(Records supplied begins)

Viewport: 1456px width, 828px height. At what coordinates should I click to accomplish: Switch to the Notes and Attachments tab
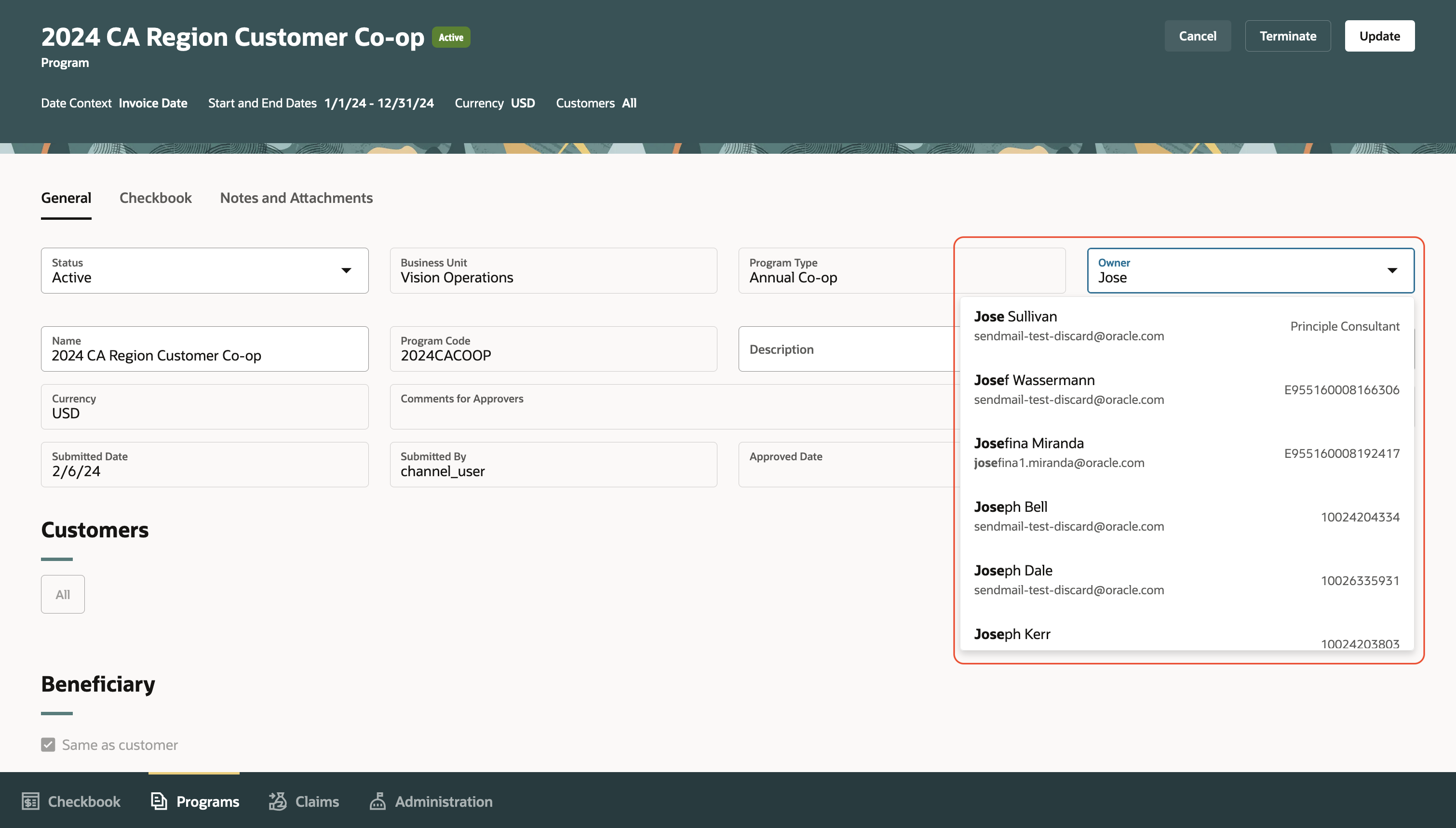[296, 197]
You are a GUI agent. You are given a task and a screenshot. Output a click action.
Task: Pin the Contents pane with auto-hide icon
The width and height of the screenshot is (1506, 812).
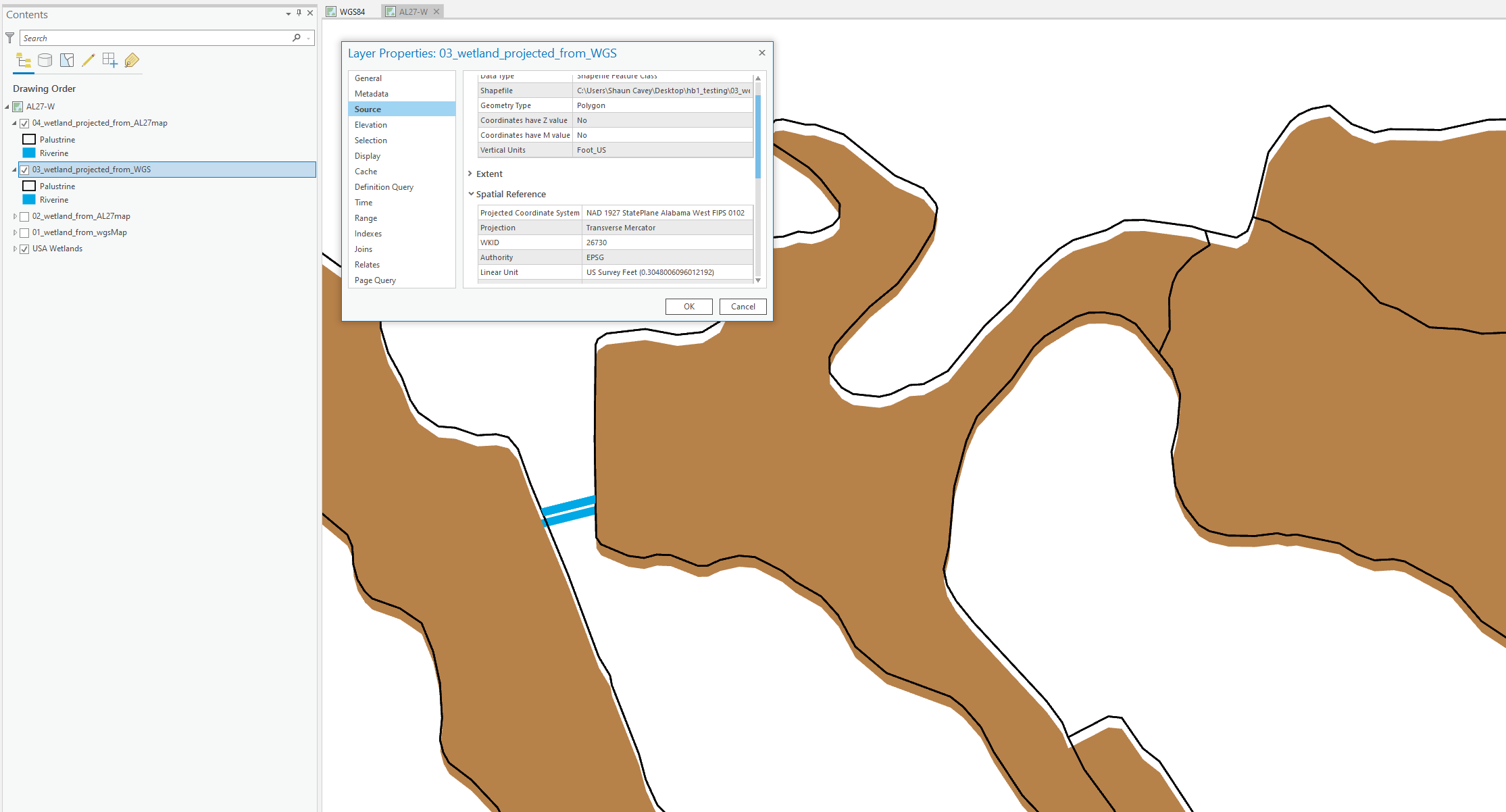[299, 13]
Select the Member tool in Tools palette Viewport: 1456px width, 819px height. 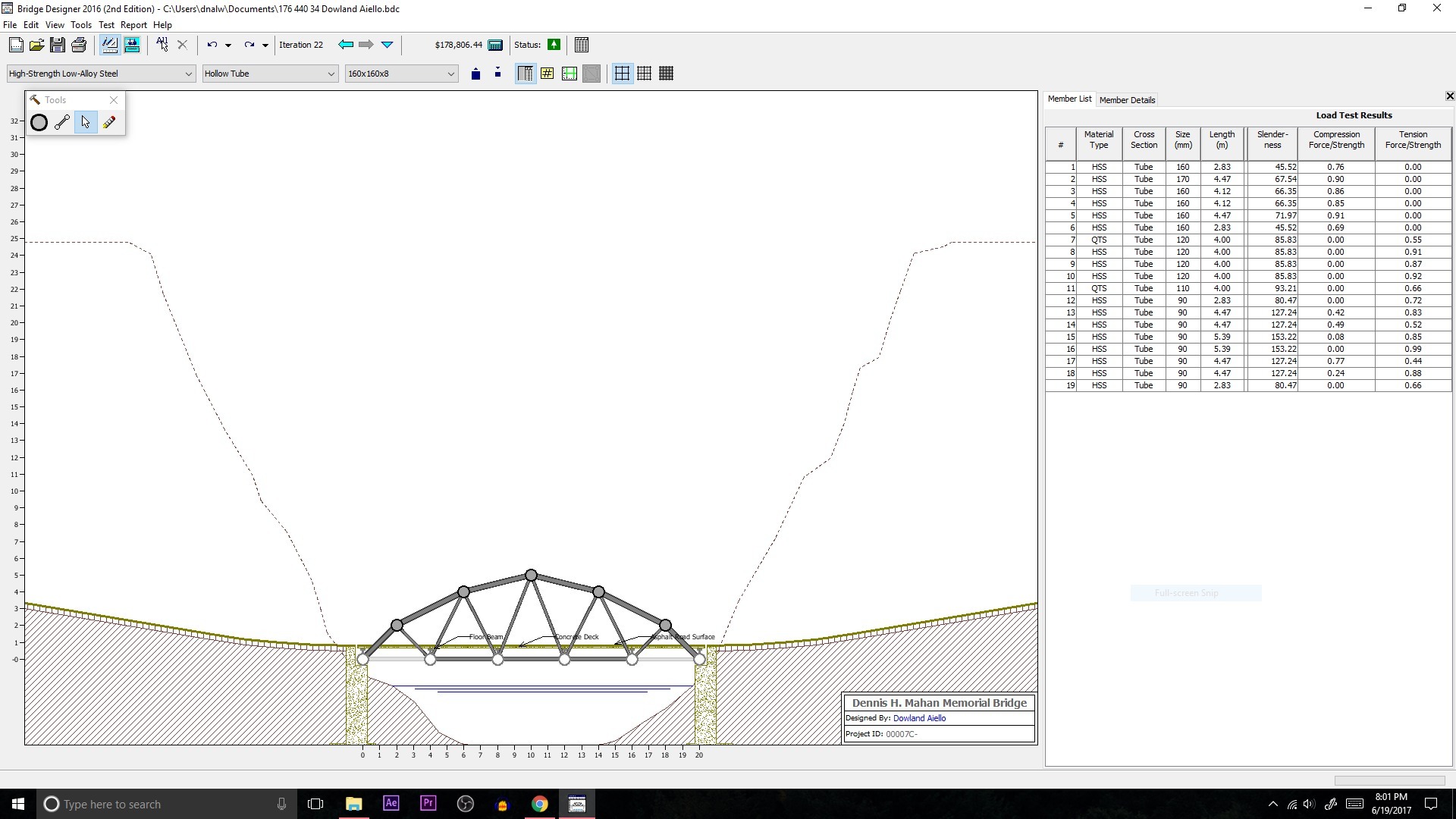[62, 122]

(Records supplied ends)
(Records supplied begins)

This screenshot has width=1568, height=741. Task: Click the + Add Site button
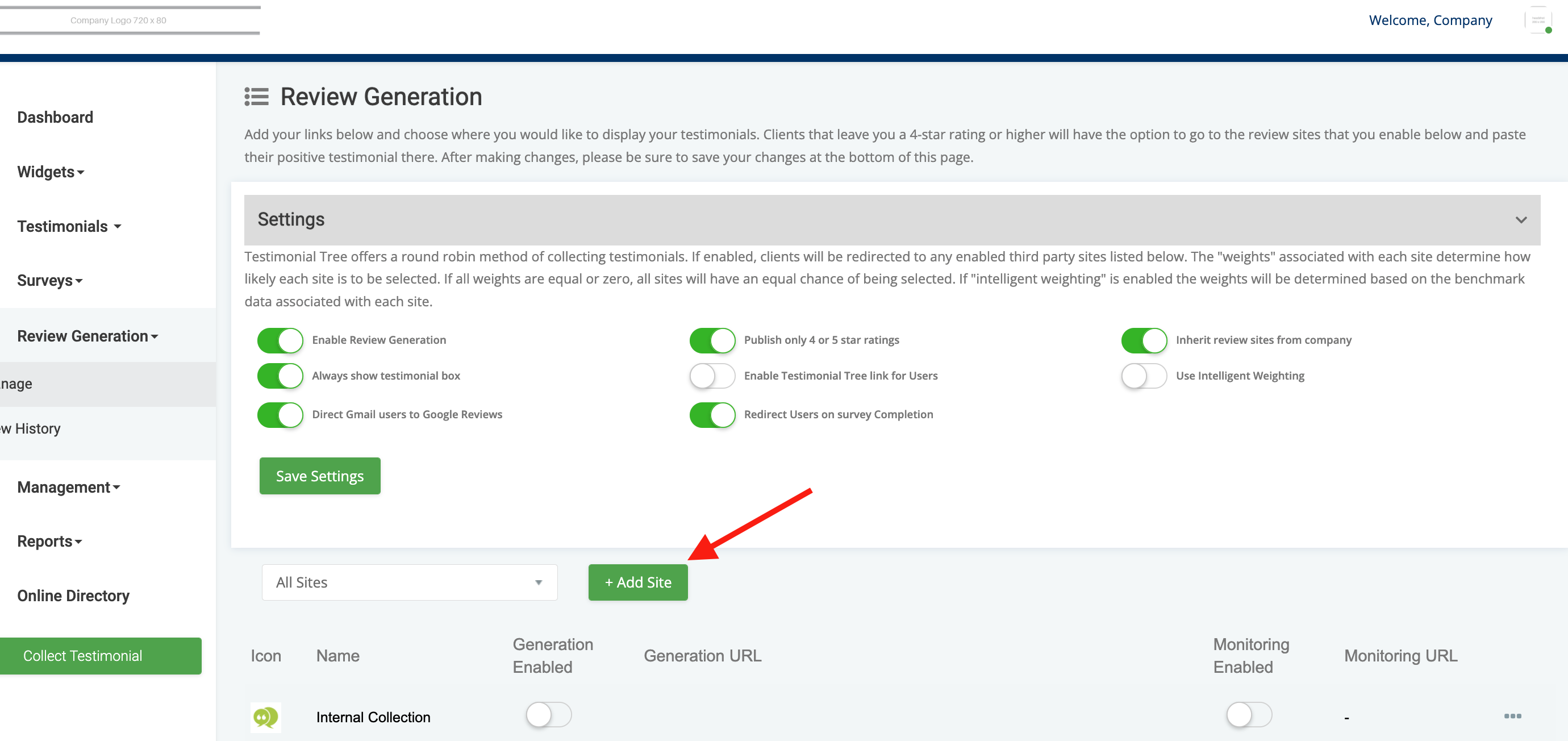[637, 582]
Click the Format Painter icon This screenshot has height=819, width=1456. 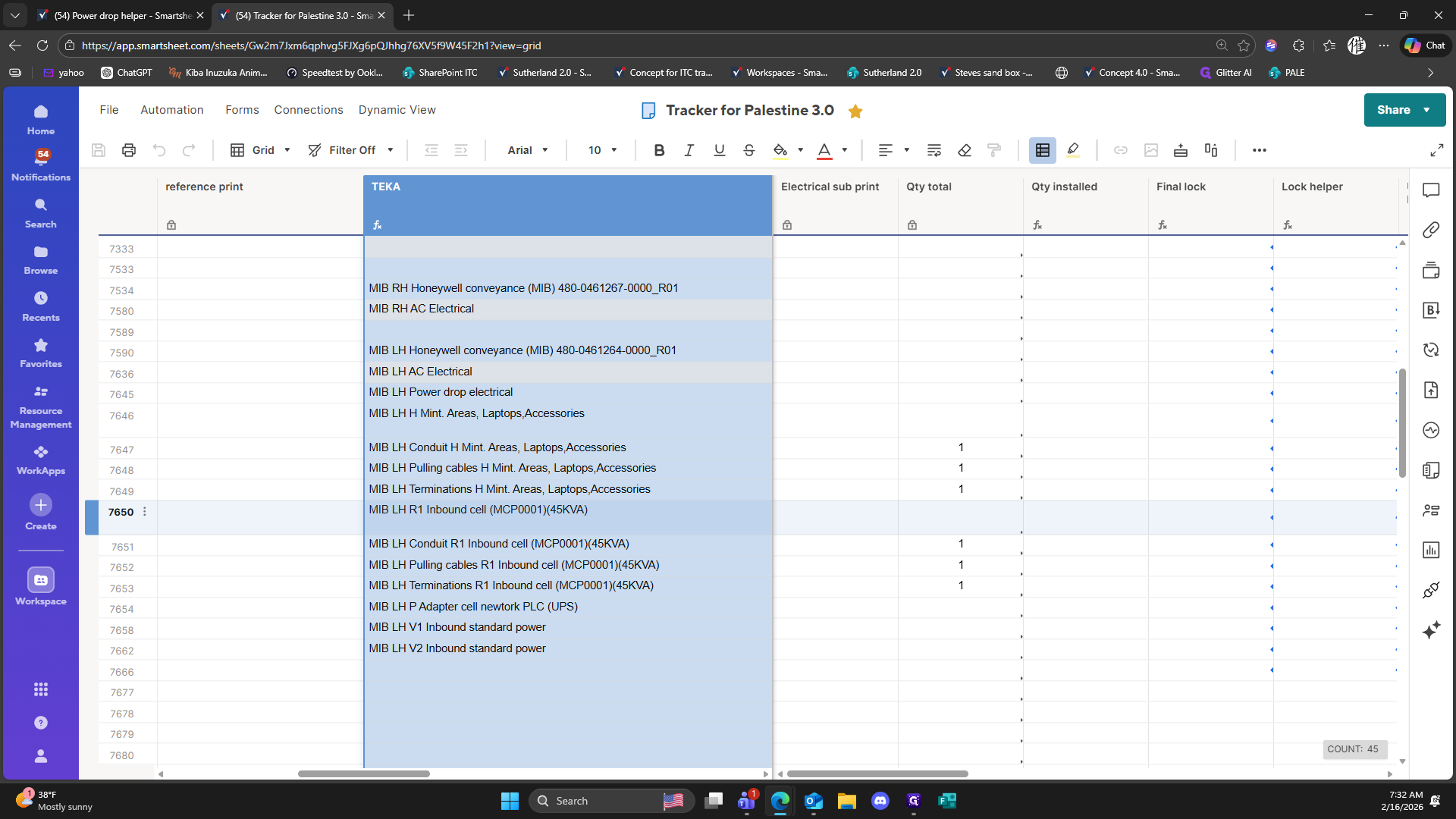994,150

(Records supplied ends)

Exercise description: Copy word for word the lines of the records above from the one with "Viewport: 1456px width, 828px" up to and including the one with "Task: Pin the". Skip the pictures.

Reply:
Viewport: 1456px width, 828px height. At what coordinates should I click to accomplish: Switch to the Notes and Attachments tab
[296, 197]
You are a GUI agent. You are given a task and a screenshot. Output a click action.
Task: Pin the Contents pane with auto-hide icon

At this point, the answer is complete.